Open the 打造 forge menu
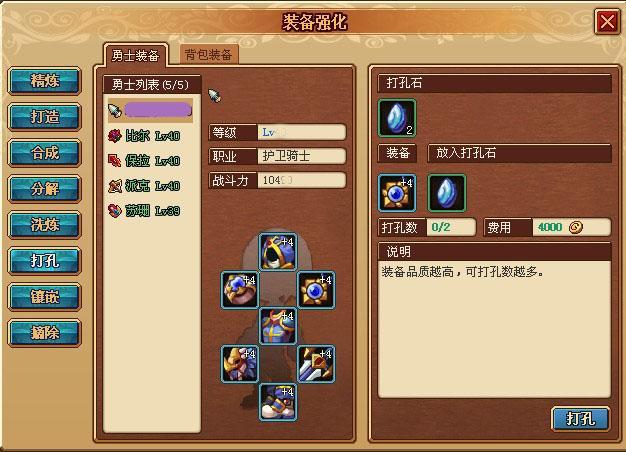The width and height of the screenshot is (626, 452). [44, 117]
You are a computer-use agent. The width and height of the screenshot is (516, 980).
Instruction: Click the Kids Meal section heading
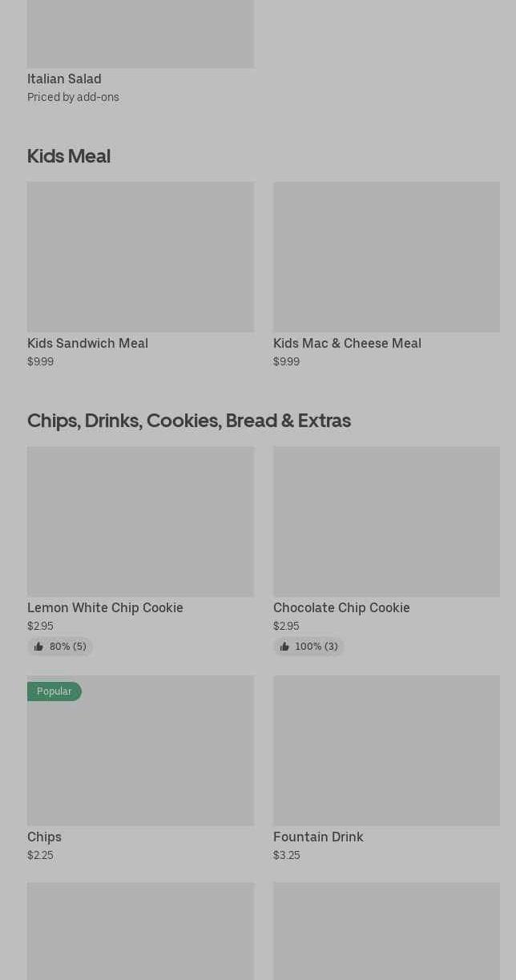pos(69,155)
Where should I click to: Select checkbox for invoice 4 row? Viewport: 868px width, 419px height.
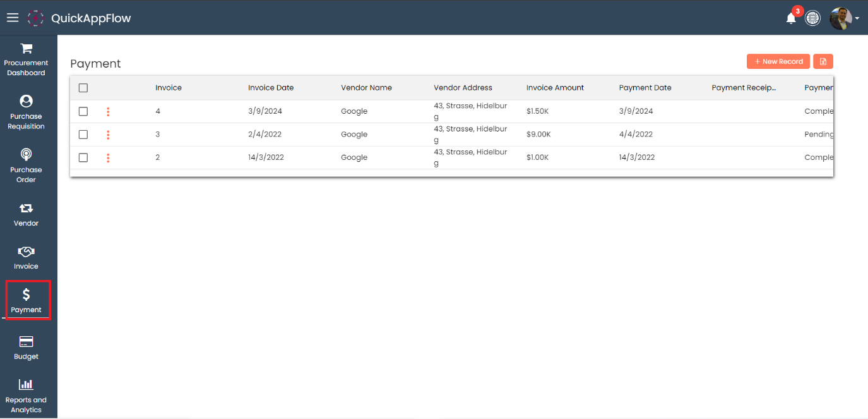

Work task>
With the pictures stripped out, return each record word for word.

Response box>
Open the 打造 forge menu
The width and height of the screenshot is (626, 452). [44, 117]
You are a computer-use agent. The width and height of the screenshot is (516, 980).
Instruction: Click the Kids Meal section heading
pos(69,155)
Where should I click to: Select checkbox for invoice 4 row? Viewport: 868px width, 419px height.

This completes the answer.